The PVs are then used with the RMU method described by Bignardi et al. (2025) to estimate a mean and confidence interval. The mean is similar to the expected a posteriori (EAP) reliability point estimate (Adams, 2005). The confidence interval uses the 95% highest continuous density interval (HDCI) based on the distribution of correlations.
Default setting is to generate 1000 PVs. More are recommended for stable estimates/CIs. How many more has not been systematically evaluated, but 4000 might be a good starting point. For smaller samples, more PVs is not very demanding computationally, but be wary of the time it takes to create thousands of PVs for each respondent in large samples.

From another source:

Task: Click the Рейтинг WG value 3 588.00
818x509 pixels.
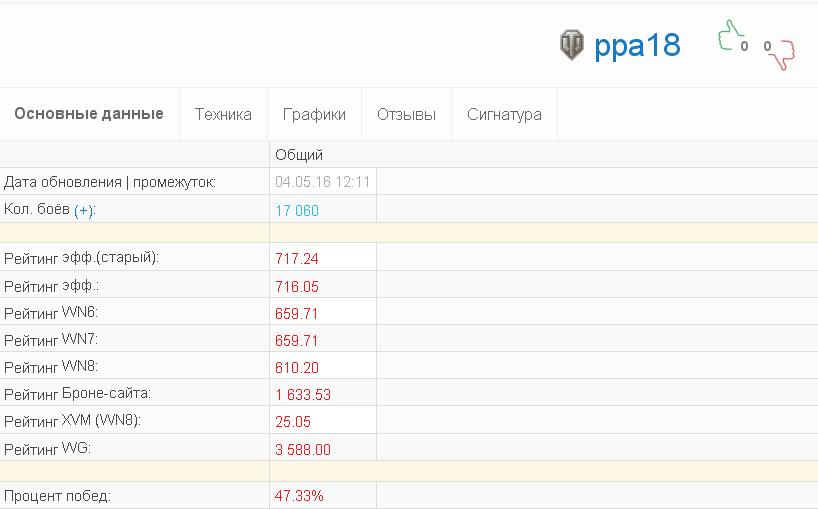Action: coord(303,450)
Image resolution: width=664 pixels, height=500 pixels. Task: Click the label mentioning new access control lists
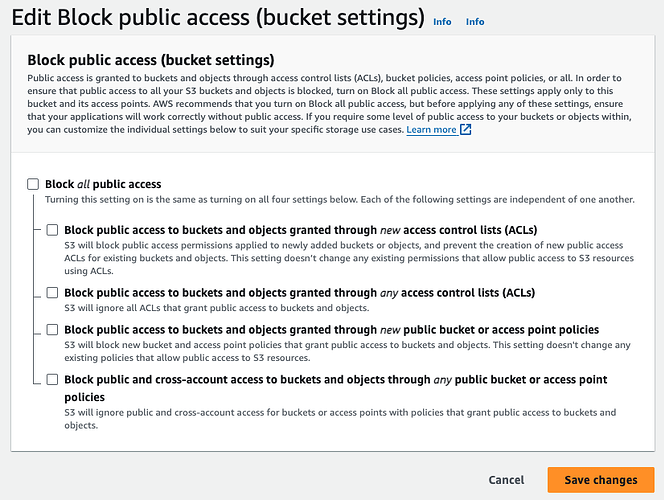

PSI, Person Separation Index:
Estimated using functions in the eRm package, see ?eRm::SepRel. Note that
this excludes min/max scoring individuals, which may result in unexpected
results, especially compared to other methods.
Empirical:
Estimated using mirt::empirical_rxx(), see https://stats.stackexchange.com/questions/427631/difference-between-empirical-and-marginal-reliability-of-an-irt-model
References
Bignardi, G., Kievit, R., & Bürkner, P. C. (2025). A general method for estimating reliability using Bayesian Measurement Uncertainty. PsyArXiv. doi:10.31234/osf.io/h54k8
Mislevy, R. J. (1991). Randomization-Based Inference about Latent Variables from Complex Samples. Psychometrika, 56(2), 177–196. doi:10.1007/BF02294457
Adams, R. J. (2005). Reliability as a measurement design effect. Studies in Educational Evaluation, 31(2), 162–172. doi:10.1016/j.stueduc.2005.05.008
Examples
if (FALSE) { # \dontrun{
# comparison of a fully Bayesian Rasch model and PVs
df <- eRm::raschdat1[,1:20] %>%
rownames_to_column("id") %>%
pivot_longer(!id, names_to = "item")
library(brms)
brms_model <- brm(
value ~ 1 + (1 | item) + (1 | id),
data = df,
chains = 4,
cores = 4,
family = "bernoulli"
)
posterior_draws <- brms_model %>%
as_draws_df() %>%
dplyr::select(starts_with("r_id")) %>%
t()
RMUreliability(posterior_draws)
RIreliability(eRm::raschdat1[,1:20], draws = 4000)
} # }